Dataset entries
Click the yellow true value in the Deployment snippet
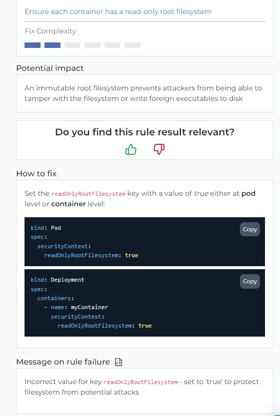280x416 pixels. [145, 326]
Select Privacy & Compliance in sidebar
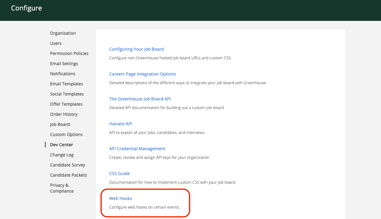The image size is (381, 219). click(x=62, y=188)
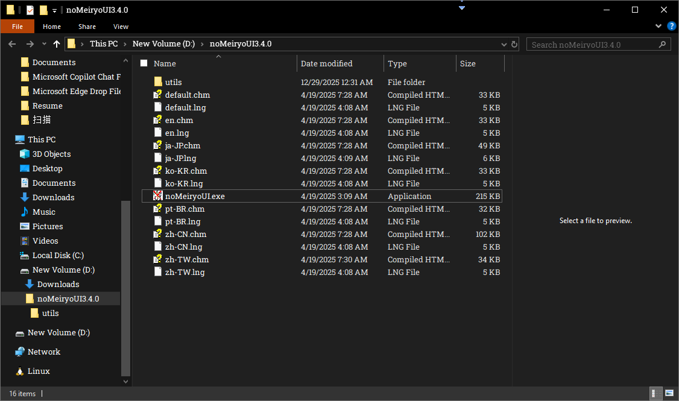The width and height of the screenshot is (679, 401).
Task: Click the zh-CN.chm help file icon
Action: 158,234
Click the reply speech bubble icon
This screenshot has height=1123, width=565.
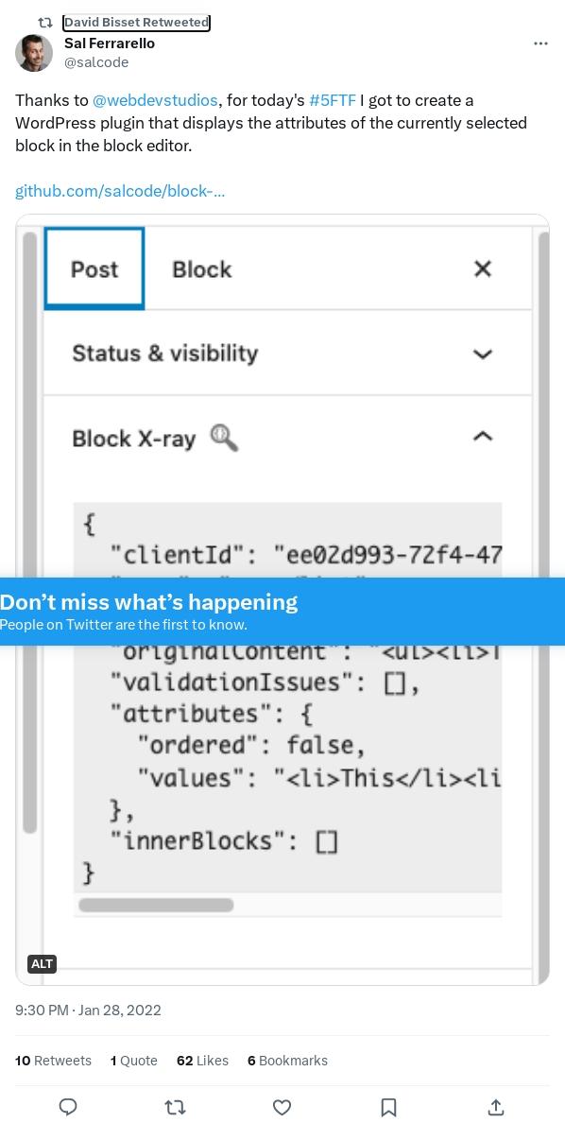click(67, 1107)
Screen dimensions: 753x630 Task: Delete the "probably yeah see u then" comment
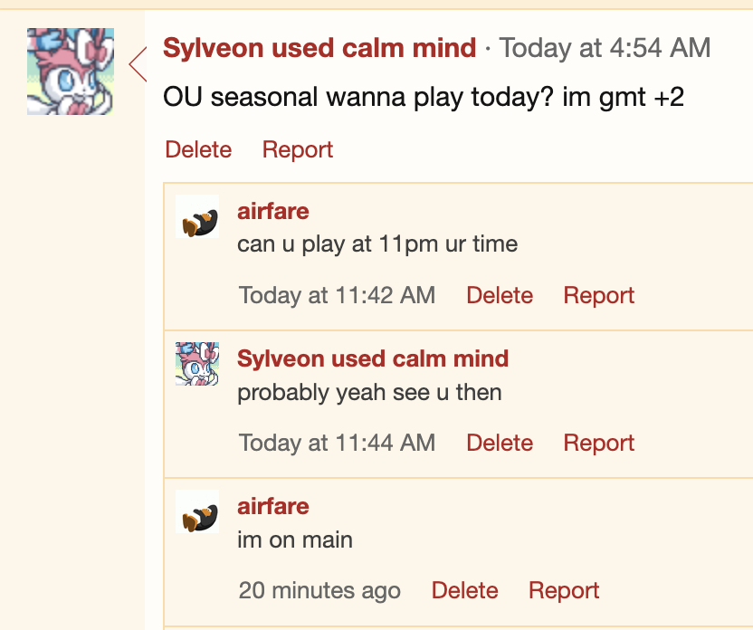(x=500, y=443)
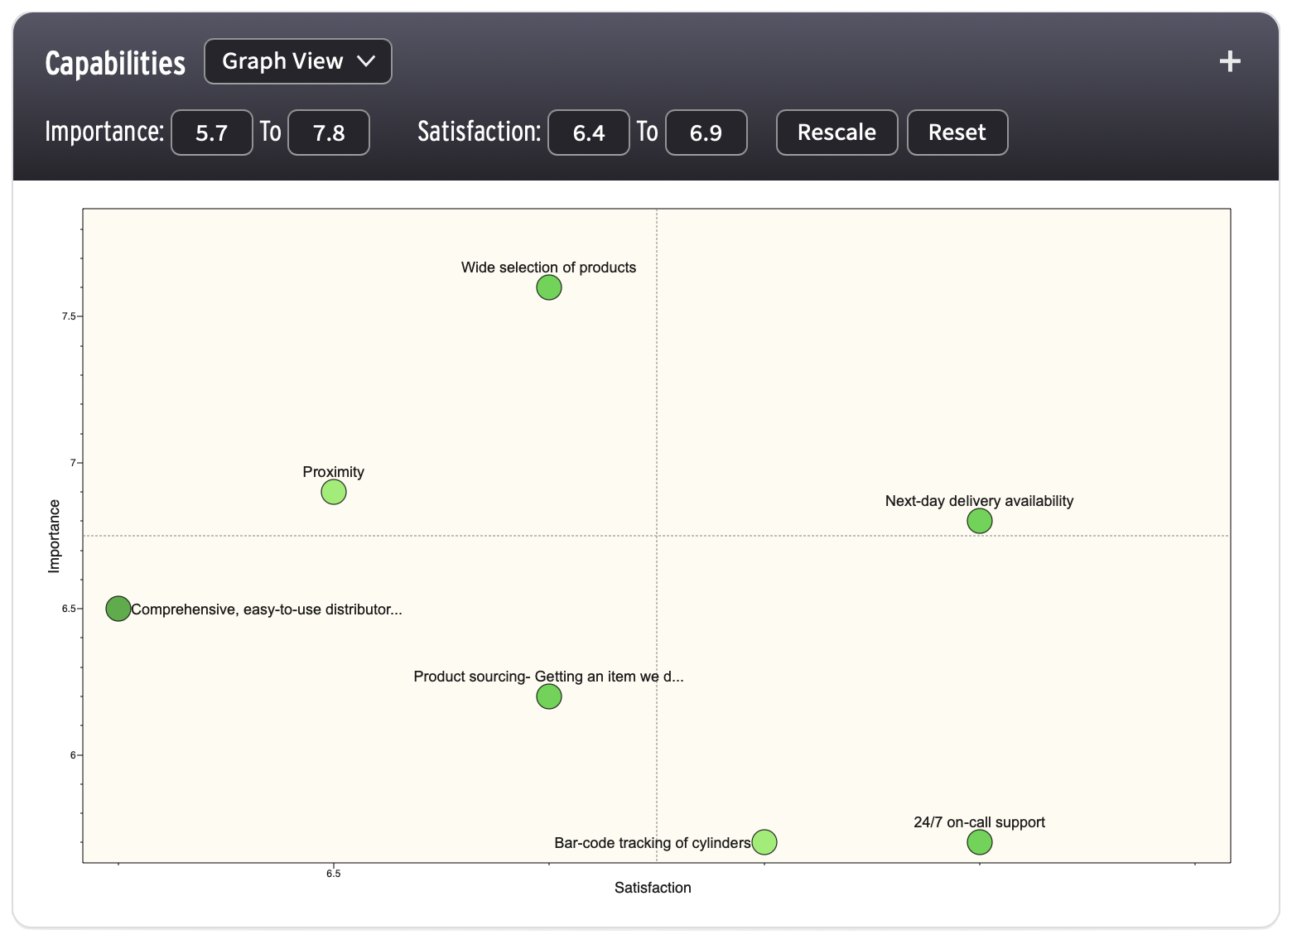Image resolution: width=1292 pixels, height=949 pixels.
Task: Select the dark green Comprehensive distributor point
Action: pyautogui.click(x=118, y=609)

...

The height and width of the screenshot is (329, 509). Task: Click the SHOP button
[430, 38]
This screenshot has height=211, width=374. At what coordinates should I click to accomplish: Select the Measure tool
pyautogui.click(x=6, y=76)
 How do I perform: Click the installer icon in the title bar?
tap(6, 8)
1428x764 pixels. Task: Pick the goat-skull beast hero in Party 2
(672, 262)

Task description
Without the pictures, give again exactly the lines above starting at the line containing "Click the yellow" and ending at the line containing "Click the reply speech bubble icon".

Solved exercise
Click the yellow true value in the Deployment snippet
280x416 pixels. [145, 326]
Select Privacy & Compliance in sidebar
The image size is (381, 219). click(x=62, y=188)
The width and height of the screenshot is (679, 401).
Task: Click the zh-CN.chm help file icon
Action: 158,234
Click the reply speech bubble icon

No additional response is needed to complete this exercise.